The GST Council plays a crucial role in shaping India's tax landscape. By ensuring uniform taxation, improving compliance, and refining tax policies, it supports economic stability. The latest meetings indicate a strong focus on digital tax transformation, ease of doing business, and revenue enhancement. Staying informed about GST updates is essential for businesses and taxpayers alike.

FAQs on GST Council

  • What does the GST Council do?

    The GST Council decides GST policies, tax rates, compliance rules, and exemptions.

  • How often does the GST Council meet?

    Meetings are held periodically, usually multiple times a year, to review tax policies.

  • Who heads the GST Council?

    The Union Finance Minister serves as the Chairperson of the GST Council.

  • Are GST Council decisions mandatory for states?

    Yes, GST Council decisions are binding, but states have some flexibility in implementation.

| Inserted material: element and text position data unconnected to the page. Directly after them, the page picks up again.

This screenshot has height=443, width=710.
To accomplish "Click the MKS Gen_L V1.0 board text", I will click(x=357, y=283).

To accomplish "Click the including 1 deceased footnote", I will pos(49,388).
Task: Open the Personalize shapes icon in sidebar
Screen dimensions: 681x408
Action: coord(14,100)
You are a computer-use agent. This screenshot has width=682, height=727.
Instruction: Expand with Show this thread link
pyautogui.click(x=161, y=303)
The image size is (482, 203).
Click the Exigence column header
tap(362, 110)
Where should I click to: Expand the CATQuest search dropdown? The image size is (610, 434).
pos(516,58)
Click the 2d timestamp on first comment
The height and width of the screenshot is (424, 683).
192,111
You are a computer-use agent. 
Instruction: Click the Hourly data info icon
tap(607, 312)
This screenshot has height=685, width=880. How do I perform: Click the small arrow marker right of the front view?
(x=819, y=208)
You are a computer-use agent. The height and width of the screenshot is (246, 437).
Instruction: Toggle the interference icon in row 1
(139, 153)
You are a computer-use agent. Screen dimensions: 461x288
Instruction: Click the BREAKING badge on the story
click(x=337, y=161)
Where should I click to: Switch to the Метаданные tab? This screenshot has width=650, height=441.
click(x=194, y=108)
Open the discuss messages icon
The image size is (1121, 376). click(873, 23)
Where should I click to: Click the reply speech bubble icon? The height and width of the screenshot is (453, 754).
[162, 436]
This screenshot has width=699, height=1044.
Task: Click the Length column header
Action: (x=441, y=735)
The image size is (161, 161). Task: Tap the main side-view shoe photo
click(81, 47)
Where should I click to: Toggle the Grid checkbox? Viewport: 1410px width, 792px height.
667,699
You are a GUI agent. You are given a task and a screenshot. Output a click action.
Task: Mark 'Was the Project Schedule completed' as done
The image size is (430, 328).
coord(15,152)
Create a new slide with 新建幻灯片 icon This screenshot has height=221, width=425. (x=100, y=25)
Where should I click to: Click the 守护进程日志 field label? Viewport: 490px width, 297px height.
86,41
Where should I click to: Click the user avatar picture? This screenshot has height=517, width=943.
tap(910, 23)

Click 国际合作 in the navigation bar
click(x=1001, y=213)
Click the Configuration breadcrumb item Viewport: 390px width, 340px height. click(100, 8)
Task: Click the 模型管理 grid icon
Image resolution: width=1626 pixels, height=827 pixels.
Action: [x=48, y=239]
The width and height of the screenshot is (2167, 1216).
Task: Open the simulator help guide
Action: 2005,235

  • What were the key changes in the 55th GST Council meeting?

    The 55th meeting introduced simplified GST returns, revised tax rates, and stronger anti-tax evasion measures.

  • How does the GST Council affect businesses?

    It simplifies compliance, ensures fair taxation, and provides clarity on industry-specific tax structures.

News about GST Council Meeting

GST Slabs Reduced to 5% and 18% in Major Tax Reform

In the 56th meeting, the GST Council approved a simple two-slab GST system. The new rates will come into effect from the first day of Navratri, i.e., 22 September 2025. In this reform, there are two main slabs: 5% and 18%, replacing the earlier four-tier system. A special 40% demerit rate will apply only to luxury and sin goods like tobacco, pan masala, and cigarettes. The Centre has projected a net revenue impact of Rs.48,000 crore, calling it fiscally manageable.

Common-use items such as shampoos, soaps, toothpaste, hair oil, packaged food, bicycles, and kitchenware will now be taxed at 5%, which was earlier at 12% or 18%. On the other hand, goods like air conditioners, TVs, dishwashers, and small cars will be taxed at 18% which was earlier at 28%. Essential food items like paneer, roti, pizza bread, and ultra-high temperature (UHT) milk will now attract zero GST. The main goal of this change is to reduce the tax burden on citizens, unblock working capital for businesses, and improve businesses through simpler registration processes.